The PPP was ousted by a coalition of two opposition parties–a Partnership for National Unity (APNU) and the Alliance for Change (AFC.)
In 2011, APNU and the AFC fought the election separately. They took 51.1 per cent of the vote between them–enough for a single-seat majority in Parliament.
But with opposition votes split, the PPP was the largest single party. Under Guyana's constitution, it took the presidency and formed the government.
This time, the AFC and APNU ran as a single list. They squeaked ahead of the PPP, with 50.4 per cent of the votes–a lower percentage than last time, but enough for APNU's David Granger to be the new president. The result was close, but clear.
It was a long, nasty campaign.
It began last November, when the former president, Donald Ramotar, shut down the National Assembly to forestall a no-confidence vote. That's a step beyond excluding the opposition leader.
In March–one week after the election date was set–lone political activist Courtney Crum-Ewing was shot dead; three bullets to the head and one to the neck.
The president afterwards described the dead man as a "nuisance." And the murder culprits? As they say: "Investigations are continuing."
Days before the poll, Indo-Guyanese villagers at Enterprise, to the east of Georgetown, spray-painted two donkeys with the opposition colours, then beat them within an inch of their lives. One of the donkeys was pregnant. Nice?
On polling day, Afro-Guyanese opposition supporters in the Georgetown district of Sophia stoned a pastor's house, suspecting him (wrongly) of electoral cheating. They set eight vehicles on fire, and a stable. I don't know if there were any horses inside.
Both Guyanese leaders might have echoed what Wellington said about his own troops: "I don't know what effect these men will have on the enemy, but by God, they terrify me."
Might have: if some of them weren't busy stirring the pot.
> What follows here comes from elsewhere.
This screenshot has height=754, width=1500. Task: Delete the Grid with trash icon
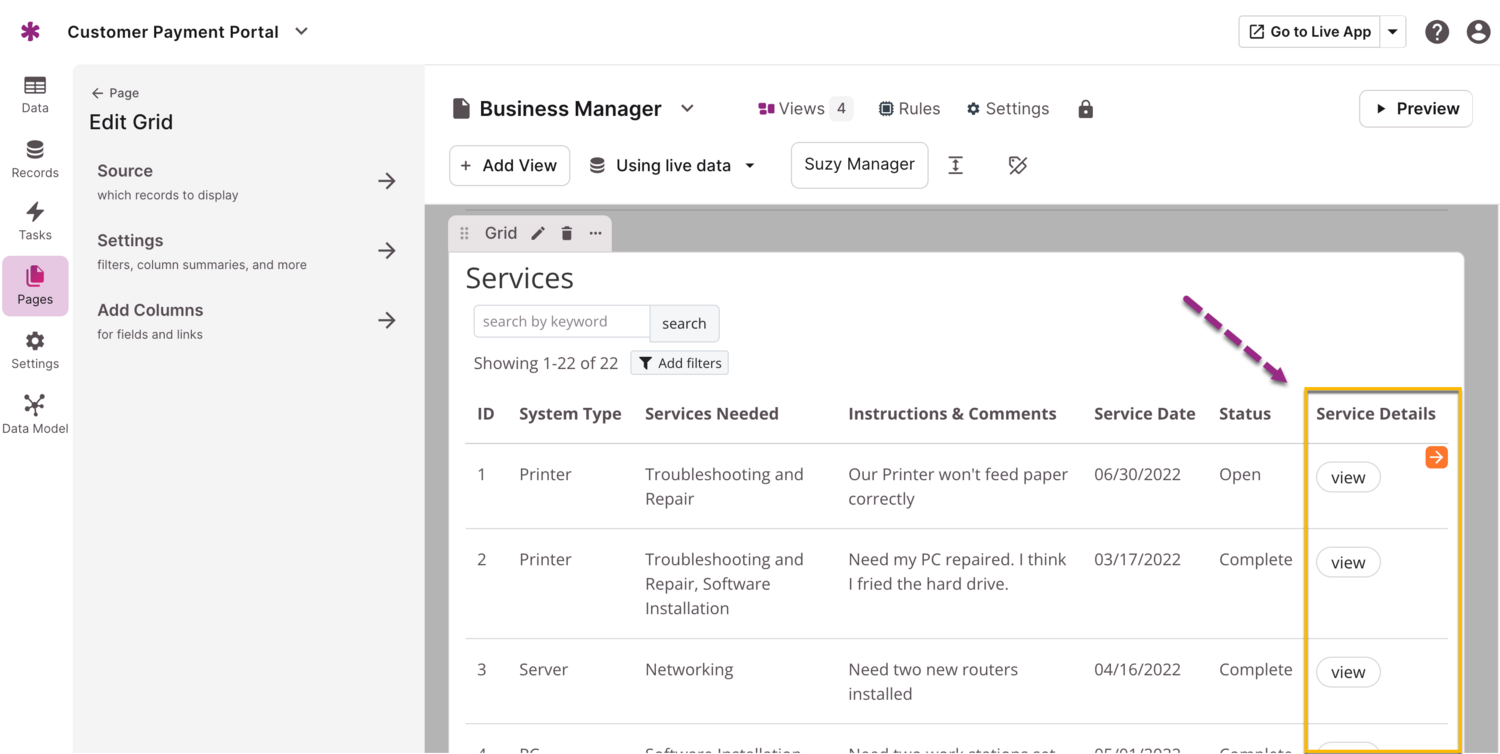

Guyana has a long, long history of racial hatred, going back 60 years and more. Riots in 1964 left perhaps 160 dead, with thousands forced to flee their homes.
From 1964 to 1992, the unlamented Forbes Burnham and his successor Desmond Hoyte locked the PPP out of power through a series of blatantly rigged elections. The economy collapsed; for years, basic imported goods like cheese and wheat flour were unobtainable.
The core of APNU is the rebranded descendant of Forbes Burnham's People's National Congress. In its election campaign this year, the PPP played repeatedly on ancestral fears about the bad old days.
And did so with some success. In its ethnic stronghold of Region Six, the PPP increased its share of the vote by more than five per cent.
But observers from the Carter Centre were "deeply concerned about the provocative rhetoric." They condemned "any attempt to sow fear and distrust among Guyana's ethnic groups."
The media monitoring unit of the Elections Commission said an editorial in the state-owned Guyana Chronicle was "politically extremist and telegraphed a pernicious and sinister intent to create unnecessary fear, tension and insecurity."
The PPP also did well in Amerindian communities of the remote interior, where the power of patronage is strong.
But after a full generation in power, the party looked increasingly arrogant. Accusations of malpractice abounded on all sides.
On the list of proposed MPs were the relatives of the ruling elite–the sons of the current president and three former ministers; the daughters of the home affairs minister, the cabinet secretary and the presidential adviser; the sports minister's wife; and the works minister's sister.
Afro-Guyanese APNU supporters saw this election as a chance to end what they saw as racial dominance by the PPP.
In this highly charged atmosphere, turnout was almost 20 per cent higher than in 2011.
So, what happened? Another spin of the racial wheel? Or a break with the past?
Hope lies with the Alliance for Change, the junior partner in the new coalition, formed ten years ago, and multi-racial in leadership and outlook.
The coalition agreement gives the influential post of prime minister to the AFC's Moses Nagamootoo. The party will have 40 per cent of the cabinet posts, and 12 of the 33 coalition seats in the National Assembly.
That's the upside. On the downside, the PPP is claiming it lost through fraud. On Thursday evening–three days after the close of polls–Ramotar still refused to concede defeat. Waiting in the wings meanwhile are Guyana's powerful drug lords.
David Granger has won a narrow victory. But he has plenty more battles to fight.